Moving from head to toe, consider that few people would buy a pair of generic one-size-fits-all shoes; even flip-flops come in small, medium, and large. You definitely want the right fit when you need extra support to slip inside those shoes — known as a medically prescribed orthotic. Soletec Systems of Leicestershire, England, offers a full range of services for producing custom footwear and orthotics, and they have turned to rapid manufacturing to efficiently create the best fit.

From Orthotics to Implants
The company installs MicroScribe scanning equipment from Immersion at the offices of medical professionals and trains them on its use. For an orthotic, first a simple procedure automatically captures seven different data points on a patient’s foot. Soletec’s custom software then takes this information and creates a CAD model of the desired corrective orthotic form (a slim, removable insert that sits on the insole of a shoe). Lastly, the CAD geometry file is sent electronically to a service bureau where the unique orthotic is produced on a CNC machine from medical-grade polypropylene or nylon acetate.

This direct approach eliminates the traditional need for making a rather messy plaster cast of a patient’s foot. The cast had to be delivered to a service bureau to be used as a mold for forming the actual part. Soletec Systems’ solution does away with the molding step, saves up to two weeks over the traditional shipping and manufacturing time, and produces finished pieces that rarely require any modifications.

When it comes to delicate surgeries, even more is at stake to do the best possible job the first time. Arcam’s Electron Beam Melting (EBM) systems are the source behind the production of just-right CE-certified joint-replacement products from Adler Ortho Group, an Italian manufacturer of orthopaedic implants.

Several years ago, Adler Ortho developed a new design for a titanium acetabular cup as part of a hip-replacement surgical configuration. The product name comes from acetabulum, the cup-shaped socket of the hip joint which is a key feature of the pelvis. The head (upper end) of a femur (thigh bone) fits into the acetabulum and articulates with it, forming a ball-and-socket joint.

Key to a successful surgery, termed “fit and forget,” is the implant’s ability to attach itself to the hosting bone. Adler Ortho chose EBM technology to produce implants with full material properties formed in a lattice structure for improved osteointegration (bone growth into the part). The choice of material was Ti6A14V, and the final design is a lattice with spaces of about 700 microns throughout the outer surface. Bone growth occurs by attaching itself directly to the metal without any fiber tissue involved. During its first year on the market, more than 1,000 cups of various sizes were successfully implanted, and production is ramping up.

For certain situations, surgical implants involving actual bone material can offer the best chances for success. AlloSource, one the nation’s largest nonprofit bone and tissue providers, fills this need by shaping custom spinal implants from actual femur bone material. Their systems of choice are MDX-540 desktop milling machines from Roland DGA. The precision results are so good that the provider produces anywhere from several hundred to close to a thousand implants per week.

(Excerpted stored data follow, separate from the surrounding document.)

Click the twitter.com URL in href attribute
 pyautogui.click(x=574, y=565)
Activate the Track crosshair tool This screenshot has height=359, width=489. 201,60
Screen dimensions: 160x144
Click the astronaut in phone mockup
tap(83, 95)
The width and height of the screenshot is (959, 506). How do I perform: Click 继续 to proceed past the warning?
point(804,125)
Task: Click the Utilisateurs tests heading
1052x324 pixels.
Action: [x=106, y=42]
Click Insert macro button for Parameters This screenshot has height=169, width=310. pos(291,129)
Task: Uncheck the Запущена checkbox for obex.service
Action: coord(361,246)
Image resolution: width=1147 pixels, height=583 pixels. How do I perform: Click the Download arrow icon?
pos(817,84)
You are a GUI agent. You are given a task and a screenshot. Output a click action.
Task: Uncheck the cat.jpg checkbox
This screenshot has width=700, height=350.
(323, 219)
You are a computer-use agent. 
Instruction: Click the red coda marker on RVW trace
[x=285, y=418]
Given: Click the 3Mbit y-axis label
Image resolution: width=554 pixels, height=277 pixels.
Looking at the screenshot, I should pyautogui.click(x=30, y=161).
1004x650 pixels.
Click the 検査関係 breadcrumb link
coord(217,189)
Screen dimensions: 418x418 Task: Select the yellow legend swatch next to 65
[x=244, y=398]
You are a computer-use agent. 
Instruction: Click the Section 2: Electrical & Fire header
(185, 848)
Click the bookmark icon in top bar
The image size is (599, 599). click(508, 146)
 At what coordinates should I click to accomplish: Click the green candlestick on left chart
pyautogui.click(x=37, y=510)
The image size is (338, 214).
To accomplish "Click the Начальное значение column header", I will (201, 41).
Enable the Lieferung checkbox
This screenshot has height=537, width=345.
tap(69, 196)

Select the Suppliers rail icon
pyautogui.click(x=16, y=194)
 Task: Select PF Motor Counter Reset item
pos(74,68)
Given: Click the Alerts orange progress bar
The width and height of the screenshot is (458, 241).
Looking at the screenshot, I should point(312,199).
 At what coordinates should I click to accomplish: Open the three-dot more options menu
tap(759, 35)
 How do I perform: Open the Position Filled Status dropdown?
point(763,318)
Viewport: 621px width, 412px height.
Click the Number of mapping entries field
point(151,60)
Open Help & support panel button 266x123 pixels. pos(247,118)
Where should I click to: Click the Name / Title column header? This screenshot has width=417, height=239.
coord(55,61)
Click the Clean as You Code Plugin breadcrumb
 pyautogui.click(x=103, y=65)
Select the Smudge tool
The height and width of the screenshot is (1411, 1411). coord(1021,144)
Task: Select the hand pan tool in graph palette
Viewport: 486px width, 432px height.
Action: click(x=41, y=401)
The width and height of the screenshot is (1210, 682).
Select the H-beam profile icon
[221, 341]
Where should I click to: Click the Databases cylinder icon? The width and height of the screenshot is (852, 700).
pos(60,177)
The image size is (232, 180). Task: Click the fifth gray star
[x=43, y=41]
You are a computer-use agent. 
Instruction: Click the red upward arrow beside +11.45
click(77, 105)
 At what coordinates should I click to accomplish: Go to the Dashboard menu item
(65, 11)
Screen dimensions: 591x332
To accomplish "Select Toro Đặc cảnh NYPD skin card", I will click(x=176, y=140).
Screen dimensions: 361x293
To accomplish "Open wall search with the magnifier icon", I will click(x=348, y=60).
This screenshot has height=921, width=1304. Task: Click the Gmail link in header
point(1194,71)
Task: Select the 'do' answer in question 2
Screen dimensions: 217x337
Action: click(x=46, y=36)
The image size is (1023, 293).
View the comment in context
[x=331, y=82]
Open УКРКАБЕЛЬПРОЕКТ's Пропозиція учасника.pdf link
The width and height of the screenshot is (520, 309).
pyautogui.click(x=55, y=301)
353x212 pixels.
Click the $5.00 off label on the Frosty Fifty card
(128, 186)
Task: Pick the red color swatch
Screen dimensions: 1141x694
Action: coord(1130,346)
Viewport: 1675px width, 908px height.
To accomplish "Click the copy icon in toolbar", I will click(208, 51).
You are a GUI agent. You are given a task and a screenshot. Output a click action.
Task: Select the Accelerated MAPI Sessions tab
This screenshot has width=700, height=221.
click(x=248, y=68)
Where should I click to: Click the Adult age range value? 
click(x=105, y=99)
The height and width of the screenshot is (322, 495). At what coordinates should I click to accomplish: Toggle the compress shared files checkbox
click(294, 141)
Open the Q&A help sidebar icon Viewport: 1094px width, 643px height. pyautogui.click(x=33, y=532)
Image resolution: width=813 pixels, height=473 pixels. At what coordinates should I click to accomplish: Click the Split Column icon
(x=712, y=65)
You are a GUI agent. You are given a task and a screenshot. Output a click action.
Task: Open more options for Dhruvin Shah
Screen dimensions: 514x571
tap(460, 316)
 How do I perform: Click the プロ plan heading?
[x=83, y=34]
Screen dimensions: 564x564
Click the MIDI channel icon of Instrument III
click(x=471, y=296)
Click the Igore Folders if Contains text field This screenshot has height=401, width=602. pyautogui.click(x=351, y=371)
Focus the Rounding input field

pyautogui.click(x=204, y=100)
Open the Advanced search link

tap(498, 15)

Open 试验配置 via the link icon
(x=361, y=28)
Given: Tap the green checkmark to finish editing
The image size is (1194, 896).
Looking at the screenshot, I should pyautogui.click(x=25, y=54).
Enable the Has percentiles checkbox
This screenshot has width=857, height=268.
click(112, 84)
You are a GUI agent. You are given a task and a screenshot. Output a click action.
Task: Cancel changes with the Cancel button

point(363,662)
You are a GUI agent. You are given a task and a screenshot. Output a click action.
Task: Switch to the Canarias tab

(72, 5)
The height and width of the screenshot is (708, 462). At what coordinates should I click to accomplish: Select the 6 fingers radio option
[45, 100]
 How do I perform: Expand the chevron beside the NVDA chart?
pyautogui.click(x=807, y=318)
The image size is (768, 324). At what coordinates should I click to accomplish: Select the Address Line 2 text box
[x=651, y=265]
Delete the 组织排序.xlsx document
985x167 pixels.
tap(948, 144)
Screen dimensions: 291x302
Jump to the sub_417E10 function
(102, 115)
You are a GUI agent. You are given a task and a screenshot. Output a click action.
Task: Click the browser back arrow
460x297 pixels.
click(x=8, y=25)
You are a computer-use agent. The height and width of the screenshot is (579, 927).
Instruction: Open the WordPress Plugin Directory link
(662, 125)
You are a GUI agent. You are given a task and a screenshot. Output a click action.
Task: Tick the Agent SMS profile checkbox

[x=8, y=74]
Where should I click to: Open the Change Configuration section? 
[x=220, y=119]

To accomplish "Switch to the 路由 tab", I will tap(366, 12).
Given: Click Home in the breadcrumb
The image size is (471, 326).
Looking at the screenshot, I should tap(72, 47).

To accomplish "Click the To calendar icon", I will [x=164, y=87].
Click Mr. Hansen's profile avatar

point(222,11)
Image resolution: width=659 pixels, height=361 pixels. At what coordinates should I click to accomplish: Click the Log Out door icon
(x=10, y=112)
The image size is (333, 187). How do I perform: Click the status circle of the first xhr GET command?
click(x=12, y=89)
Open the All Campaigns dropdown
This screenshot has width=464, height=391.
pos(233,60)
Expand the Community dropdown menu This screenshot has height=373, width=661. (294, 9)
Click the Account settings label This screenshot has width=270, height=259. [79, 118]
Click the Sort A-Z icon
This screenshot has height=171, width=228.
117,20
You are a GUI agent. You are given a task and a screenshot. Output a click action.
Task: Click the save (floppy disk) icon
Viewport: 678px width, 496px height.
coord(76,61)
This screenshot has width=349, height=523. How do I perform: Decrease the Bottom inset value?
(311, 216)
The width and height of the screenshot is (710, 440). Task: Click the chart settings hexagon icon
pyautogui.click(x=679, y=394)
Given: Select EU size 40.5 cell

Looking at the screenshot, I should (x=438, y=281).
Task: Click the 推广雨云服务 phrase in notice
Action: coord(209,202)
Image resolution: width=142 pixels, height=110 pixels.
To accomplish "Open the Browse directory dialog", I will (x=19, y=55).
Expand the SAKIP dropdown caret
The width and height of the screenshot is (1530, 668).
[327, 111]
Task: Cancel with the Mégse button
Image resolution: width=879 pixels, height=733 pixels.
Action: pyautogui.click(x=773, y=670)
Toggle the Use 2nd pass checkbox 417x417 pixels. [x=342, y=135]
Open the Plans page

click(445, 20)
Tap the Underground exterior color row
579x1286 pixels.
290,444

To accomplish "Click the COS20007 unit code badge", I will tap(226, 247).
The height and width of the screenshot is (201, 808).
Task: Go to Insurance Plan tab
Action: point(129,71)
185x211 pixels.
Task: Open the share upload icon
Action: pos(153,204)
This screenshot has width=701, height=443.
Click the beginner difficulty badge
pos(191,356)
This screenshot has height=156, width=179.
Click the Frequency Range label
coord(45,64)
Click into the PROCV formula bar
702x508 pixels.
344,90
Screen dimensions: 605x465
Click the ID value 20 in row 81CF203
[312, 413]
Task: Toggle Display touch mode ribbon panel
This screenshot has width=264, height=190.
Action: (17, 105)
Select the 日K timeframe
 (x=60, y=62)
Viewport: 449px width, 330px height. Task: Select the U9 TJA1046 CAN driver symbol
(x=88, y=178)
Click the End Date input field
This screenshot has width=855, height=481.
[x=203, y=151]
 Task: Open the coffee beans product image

The implants, custom fit for each patient, are used in spine-fusion surgeries and look like flat, oval disks. To drive production, AlloSource creates the designs from a mix of physician-input, anatomical restrictions, and technician know-how. Lumbar grafts tend to be made in five or six sizes (heights) in 2mm increments; cervical grafts can have eight or nine heights usually 1mm apart.

Roland’s Rapid Custom Manufacturing (RCM) technology makes fast work of milling exact shapes, producing spinal implants with an optimal cross-section for each patient. This approach offers a major improvement over traditional clinical processes for mass-producing one-size-fits-all parts, or tediously hand-sculpting unique versions.